Chemistry Outcomes Review: Chapter 10

Reduction-Oxidation: Electrochemistry

In this chapter we introduced two kinds of electrochemical cells: electrolytic and galvanic. In electrolytic cells, we use an electric current to produce chemical reactions by reducing and oxidizing species in solution. In galvanic cells oxidation and reduction half reactions are spatially separated and the free energy of a chemical reaction drives electrons through an external circuit where they can be used to do work.

The quantitative redox relationships that follow from electrochemical cell measurements also characterize redox reactions that occur between reactants mixed in the same solution.

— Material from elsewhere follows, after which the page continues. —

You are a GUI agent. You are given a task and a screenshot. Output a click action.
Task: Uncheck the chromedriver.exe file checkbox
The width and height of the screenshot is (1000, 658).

Redox reactions in living cells obey these same relationships, which can be used to help understand and explain observed stoichiometric relationships in organisms.

Check your understanding of the ideas in the chapter by reviewing these expected outcomes of your study.

You should be able to:

• Use evidence from experimental observations to write probable half reactions for the reductions and oxidations taking place in an electrolytic cell [Section 10.1].
• Describe and draw molecular level diagrams of the processes going on and the flow of charge in an electrochemical cell [Sections 10.1 and 10.2].
• Use the Faraday and relationships among time, electric current, cell potential, and cell reaction stoichiometry to calculate the amounts of products from an electrolysis or the amount of work available from the reactants in a galvanic cell [Sections 10.1 and 10.3].
• Show how to connect two metal-metal ion half cells to make a galvanic cell and explain the role of each component of the cell [Section 10.2].
• Use the known cell reaction to identify the anode and cathode of an electrochemical cell [Sections 10.1, 10.2, 10.3, and 10.4].
• Use the known sign for a galvanic cell potential to identify the direction of the cell reaction and the anode and cathode of the cell [Section 10.3].
• Describe how an electrode senses the redox half reaction in a half cell in which the reduced and oxidized species are both present as dissolved ions and/or molecules [Section 10.4].
• Translate a physical cell set up to the conventional line notation for cells and vice versa [Section 10.4].
• Apply Le Chatelier's principle to predict the direction of change of cell potentials as concentrations in the half cells are changed [Sections 10.4, 10.5, 10.7, and 10.8].
• Determine free energy change for a cell reaction from cell potential and vice versa [Section 10.5].
• Use the Nernst equation, which relates the cell potential, the standard cell potential, and the reaction quotient for the cell reaction, to determine any one of these quantities, if the other two are known [Sections 10.5, 10.6, and 10.9].
• Use the standard cell potential to determine the equilibrium constant for a cell reaction and vice versa [Sections 10.5 and 10.8].
• Determine an unknown cell potential for a cell reaction by combining cell reactions with known cell potentials to give the desired cell reaction and its cell potential [Section 10.6].
• Use a table of standard reduction potentials to predict the direction of any redox reaction (for which data are given) and determine its standard cell potential [Sections 10.7, 10.8, 10.9, and 10.10].
• Use the Nernst equation to convert standard reduction potentials to reduction potentials under non-standard conditions and vice versa [Sections 10.8, 10.9, and 10.10].
• Use a table of standard reduction potentials at pH 7 to predict the direction and standard cell potential at pH 7 for redox reactions in biological systems [Sections 10.8, 10.9, and 10.10].
• Combine free energy changes for uncomplicated redox reactions with free energies for complexation and solubility equilibria in a redox system to get the free energy change and reduction potential for the actual net half reaction that occurs [Sections 10.9 and 10.10].
• Convert a stepwise series of reactions to a diagram that shows the coupling of reactions and vice versa [Section 10.10].
• Use standard reduction potentials to determine the probable sequence of a series of coupled redox reactions and vice versa [Section 10.10].